KESİLEN UMUTLAR
Ne kadar çabalarsan çabala olmayacak bir şeyi olduramazsın!
Olmayan neydi peki ya da bizi böyle keskin bir çizgide birleştiren neydi?
Kalplerimiz değil miydi?
Ruhumuz ezelden aramıyor muydu birbirini?
Hâlâ kalbimin bir köşesinde beni sevmeni istediğim bir dua gizli.
Fakat bilirim ki ne sen seversin beni ne de ben senden sevgi beklerim.
Bizim sevdamız sandığım gibi hâkiki değilmiş,
Öyle olsaydı aynı yöne bakardık,
Lâkin sen benden yüz çevirdin,
Bir çift kelâmı çok gördün,
Ellere güller verirken dikenlerini yüreğime batırdın,
Etmedim şikâyet, feryadımı kimselere duyurmadım.
Bellemedim başka sevdayı gönlüme,
Hoş sormadı da kimse ahvalimi…
Fakat sen hissettiğin hâlde, durdurmadın içimde yanan şu alevi, daha da harladın.
Seni her görüşümde biraz daha öldüm,
Yanımdan umarsızca geçip gittin, sustum.
Geriye kokun kaldı, durdum içime çektim.
Elin değdi bir duvara, durdum duvar oldum.
Görmedin sen…
Her güneş vakti içtiğin çay oldum.
Soğuk geldi çarptı yüzüne, durdum o soğuk oldum,
Isıtmak istedim gözlerini, ellerini, yüreğini…
Bir küçük çocuğu sevdin, dokundum yüzüne, o çocuk oldum.
Aynı kitabı okuyorduk fakat emindim aynı kitabı aynı duygularla okumuyorduk…
Sözcükler dökülüyordu ağzından,
Kasideler sıralıyordun insanlara,
Tonlarca sözcük geçiyordu içinden,
Durup bana birini söylemiyordun.
Fakat görüyordum, gülüşün eski gülüş değildi, bakışın eski bakış…
Kaçıyordun benden alaca atlar gibi,
Göçüveriyordun gönlümden, kanatsız kuşlar misali.

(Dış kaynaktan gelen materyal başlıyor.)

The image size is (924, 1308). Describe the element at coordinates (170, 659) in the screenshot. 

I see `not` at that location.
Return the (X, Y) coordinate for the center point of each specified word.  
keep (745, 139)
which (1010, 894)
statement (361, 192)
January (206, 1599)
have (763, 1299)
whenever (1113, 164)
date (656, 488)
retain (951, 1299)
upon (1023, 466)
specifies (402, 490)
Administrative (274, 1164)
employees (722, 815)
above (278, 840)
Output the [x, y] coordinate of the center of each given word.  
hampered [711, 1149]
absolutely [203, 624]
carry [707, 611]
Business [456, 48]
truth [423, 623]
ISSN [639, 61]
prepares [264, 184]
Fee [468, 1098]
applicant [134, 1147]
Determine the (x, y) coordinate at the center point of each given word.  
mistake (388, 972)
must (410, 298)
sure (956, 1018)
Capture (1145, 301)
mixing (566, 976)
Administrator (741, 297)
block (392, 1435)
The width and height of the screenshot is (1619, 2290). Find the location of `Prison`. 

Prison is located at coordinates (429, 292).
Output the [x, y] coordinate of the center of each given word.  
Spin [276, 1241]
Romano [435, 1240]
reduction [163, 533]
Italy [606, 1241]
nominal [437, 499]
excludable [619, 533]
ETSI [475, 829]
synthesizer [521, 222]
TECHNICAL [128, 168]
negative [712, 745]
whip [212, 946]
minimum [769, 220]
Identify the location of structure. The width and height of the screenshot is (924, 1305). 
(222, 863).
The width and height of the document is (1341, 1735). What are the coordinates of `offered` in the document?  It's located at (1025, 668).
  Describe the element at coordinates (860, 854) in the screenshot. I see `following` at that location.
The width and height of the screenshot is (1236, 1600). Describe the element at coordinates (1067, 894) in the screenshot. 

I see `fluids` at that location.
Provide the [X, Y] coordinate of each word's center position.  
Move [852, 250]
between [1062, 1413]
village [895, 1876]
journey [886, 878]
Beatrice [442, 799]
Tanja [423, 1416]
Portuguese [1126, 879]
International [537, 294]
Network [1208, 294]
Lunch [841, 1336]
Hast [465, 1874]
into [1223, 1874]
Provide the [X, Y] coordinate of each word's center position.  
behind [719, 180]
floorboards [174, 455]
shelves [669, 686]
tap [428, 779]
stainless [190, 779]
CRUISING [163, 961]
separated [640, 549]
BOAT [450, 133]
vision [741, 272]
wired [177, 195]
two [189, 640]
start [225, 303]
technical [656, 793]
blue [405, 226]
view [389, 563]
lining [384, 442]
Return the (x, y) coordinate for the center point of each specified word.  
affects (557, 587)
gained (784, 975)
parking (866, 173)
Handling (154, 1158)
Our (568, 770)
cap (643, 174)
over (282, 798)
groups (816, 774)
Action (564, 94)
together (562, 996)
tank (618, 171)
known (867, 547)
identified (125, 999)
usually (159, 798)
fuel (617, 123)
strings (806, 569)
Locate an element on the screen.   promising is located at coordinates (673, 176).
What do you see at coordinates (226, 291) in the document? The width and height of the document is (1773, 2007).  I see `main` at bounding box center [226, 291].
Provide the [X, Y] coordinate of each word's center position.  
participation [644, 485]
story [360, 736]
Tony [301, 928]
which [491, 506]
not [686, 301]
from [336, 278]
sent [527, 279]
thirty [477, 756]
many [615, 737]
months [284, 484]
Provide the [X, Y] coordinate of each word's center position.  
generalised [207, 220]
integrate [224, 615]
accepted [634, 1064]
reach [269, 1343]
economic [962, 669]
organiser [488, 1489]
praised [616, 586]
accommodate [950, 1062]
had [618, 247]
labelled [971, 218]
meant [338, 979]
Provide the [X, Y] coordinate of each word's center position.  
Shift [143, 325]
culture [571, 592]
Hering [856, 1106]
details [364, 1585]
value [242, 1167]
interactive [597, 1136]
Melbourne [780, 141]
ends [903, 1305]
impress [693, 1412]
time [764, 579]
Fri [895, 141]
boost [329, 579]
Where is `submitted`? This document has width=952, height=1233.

Sonu ne olursa olsun hep aynı yoldan yürüyeceğimizi düşünürdüm.
Lâkin sen çoktan ayırmıştın yolunu,
Ben yere attığın taşı kaldırır, başıma koyardım,
Bakışını ellere satmasaydın…
Kimseye naz yapmazdın hep banaydı o edaların,
Hep banaydı olmazların.
Ve olmadı, olduramadık.
Bizim sevdamıza sır girdi, mesafe girdi,
Koşup, yetişemediğim hakikât girdi.
Ve hiçbir hakikât bu denli canımı yakmamıştı.